Lo que se pide:
Transcribe del texto sobre Murmansk todo lo que va desde "En el tren que" hasta "desolado y solitario.".

Texto de lectura:
Nadie viaja a Murmansk por placer. Excepto yo.
El ferrocarril ruso termina en la ciudad de Murmansk, a dos grados al
norte del círculo ártico. Una línea férrea de 28.000 kilómetros de
longitud para el transporte de pasajeros y carga que muere aquí, ya que
más allá solo está la inmensidad gris del Océano Ártico.
En el tren que cubre el trayecto de San Petersburgo a Murmansk viajan
principalmente rusos de expresión lánguida, en su mayoría mineros,
estibadores y marinos mercantes, que regresan a sus hogares árticos. Uno
de los vagones estaba ocupado exclusivamente por marineros, ya que en
Murmansk se encuentra la Flota del Norte y sus submarinos equipados con
armas nucleares.
Pero todas esas personas no regresan a sus iglús, sino a la ciudad. Y
es que, si hay que vivir tan cerca del polo norte, qué menos que hacer
que sea un lugar habitable. Pese a ser canadiense, nunca he estado en
nuestra parte del Ártico porque… joder, porque es el puto Ártico, un
lugar desolado y solitario.
Se pueden extraer varias conclusiones de los rusos que viven aquí. Se
prevé que para el año 2100 la población de Canadá alcance los cien
millones de personas, lo cual me parece fantástico, pero claro, no todo
ciudadano canadiense va a poder mudarse a Toronto, Montreal o Vancouver.
Así que, ¿por qué no construir ciudades en el Ártico? ¿Es posible
convertir esa región en un lugar en el que la gente quisiera vivir?
La ciudad de Murmansk tiene exactamente cien años de antigüedad. Vamos,
que según el rasero de Europa, está en pañales. Se creó durante la
Primera Guerra Mundial, cuando el Imperio ruso vio el valor de construir
un puerto transitable en el Océano Ártico desde el que poder machacar a
los alemanes. Se construyó el puerto y, lo más importante, se conectó
el lugar con el resto del extenso país mediante una línea ferroviaria.
La ciudad fue escenario de encarnizadas batallas durante la Guerra Civil
Rusa, cuando fue invadida brevemente por los británicos, y durante la
Segunda Guerra Mundial, tras la cual quedó reducida a escombros por los
bombardeos alemanes. Hoy, Murmansk es, con diferencia, la mayor ciudad
del Círculo Ártico, con una población de casi 300.000 habitantes.

Extracto de datos:
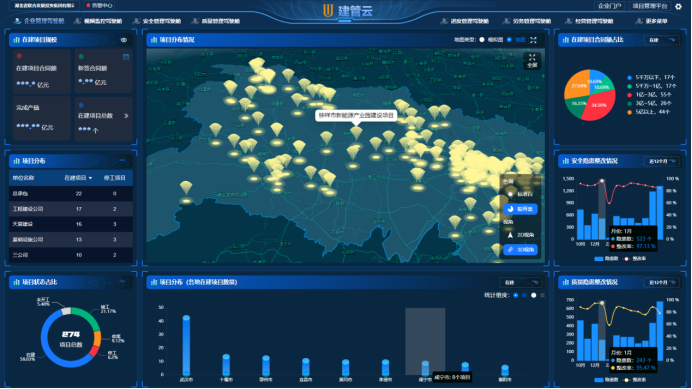Click the full-screen icon button on the map
The image size is (692, 389).
pos(532,61)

Solución del ejercicio:
En el tren que cubre el trayecto de San Petersburgo a Murmansk viajan
principalmente rusos de expresión lánguida, en su mayoría mineros,
estibadores y marinos mercantes, que regresan a sus hogares árticos. Uno
de los vagones estaba ocupado exclusivamente por marineros, ya que en
Murmansk se encuentra la Flota del Norte y sus submarinos equipados con
armas nucleares.
Pero todas esas personas no regresan a sus iglús, sino a la ciudad. Y
es que, si hay que vivir tan cerca del polo norte, qué menos que hacer
que sea un lugar habitable. Pese a ser canadiense, nunca he estado en
nuestra parte del Ártico porque… joder, porque es el puto Ártico, un
lugar desolado y solitario.